En esas fotografías descubrimos enseguida a hombres que han retrocedido a la zoología más espesa (un retroceso de especie, no de grado). Y es que la profanación de tumbas, en cualquier civilización, ha sido siempre considerada la forma más nefaria y nefanda de crimen, la apoteosis del horror cósmico y primigenio. ¿Qué ha ocurrido, entonces, para que en nuestros días un gobernante pueda pasearse tan pichi, ensayando además mohines compungidos y democratísimos, ante restos humanos profanados, como acaba de hacer el doctor Sánchez en el Valle de los Caídos? Ciertamente, la idea que impulsó la construcción de aquel monumento funerario se nos antoja un delirio típicamente falangista, que contraría el sentido y la naturaleza de un cementerio católico –por juntar en batiburrillo restos de personas creyentes y ateas, en flagrante conculcación de las leyes eclesiásticas–, para amparar una quimera pánfila de reconciliación. Pero en esas criptas se reúnen en zurriburri restos de combatientes de uno y otro bando, a menudo sin identificar y en muchos casos mezclados (por proceder de fosas comunes). Pretender aislar los restos de tal o cual persona implica inevitablemente la profanación vil de los restos de otras muchas, que están siendo removidos, trasladados, hurgados, examinados, alineados en mesas de aluminio, como si fuesen piezas de carne en el mostrador de una carnicería. Una profanación que la visita del doctor Sánchez convierte, además, en exhibicionismo macabro y dolorosamente burlón que los pucheritos hipócritamente compungidos tornan aún más repulsivo.

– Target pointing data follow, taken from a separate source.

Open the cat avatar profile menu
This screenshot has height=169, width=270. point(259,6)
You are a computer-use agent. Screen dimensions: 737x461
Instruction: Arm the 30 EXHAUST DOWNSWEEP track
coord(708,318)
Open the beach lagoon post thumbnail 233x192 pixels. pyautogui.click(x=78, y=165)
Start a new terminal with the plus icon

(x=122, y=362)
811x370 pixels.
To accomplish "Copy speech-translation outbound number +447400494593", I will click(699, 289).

Impresiona que se pueda exhibir ante las cámaras esta profanación sórdida. Las fotografías de aquellos milicianos que hace noventa años desenterraban cadáveres escalofriaron al mundo entero y redujeron drásticamente los apoyos a la causa republicana. Las imágenes que anteayer ofreció el doctor Sánchez ya ni siquiera causan conmoción, prueba inequívoca de que nuestra época está regresando a un estadio previo a la civilización, prueba de que estamos dejando de ser humanos. De esta época maldita, donde los gobernantes pueden profanar tumbas alegremente y los jueces nada hacen por impedirlo, donde los clérigos callan como profesionales del amor mercenario y la sociedad sojuzgada ni se inmuta podría decirse lo mismo que Proust decía de los personajes de ‘En busca del tiempo perdido’: «Desde hacía tiempo ya no se daban cuenta de lo que podía tener de moral o inmoral la vida que llevaban, porque era la de su ambiente. Nuestra época, para quien viva dentro de mil años, parecerá que hubiese hundido estas conciencias tiernas y puras en un ambiente vital que se mostrará entonces como monstruosamente pernicioso y donde, sin embargo, ellas se encontraban a gusto».

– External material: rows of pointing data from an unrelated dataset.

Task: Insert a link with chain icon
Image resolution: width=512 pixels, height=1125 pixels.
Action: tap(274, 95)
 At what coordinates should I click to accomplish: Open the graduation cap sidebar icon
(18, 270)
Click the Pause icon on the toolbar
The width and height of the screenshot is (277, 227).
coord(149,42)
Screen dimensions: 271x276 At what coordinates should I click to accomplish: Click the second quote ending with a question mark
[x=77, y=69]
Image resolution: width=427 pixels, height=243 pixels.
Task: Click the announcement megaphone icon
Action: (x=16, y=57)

Pero, para encontrarse a gusto en ese ambiente vital monstruosamente pernicioso, hace falta haber regresado a un estadio previo a la humanidad. Ya somos animales nostálgicos de las cuatro patas y el rabo que se abrazan al horror cósmico y primigenio, convencidos además de nuestra irreprochable dignidad democrática. Lovecraft nos habría incluido entre los satisfechos adoradores de Culthu.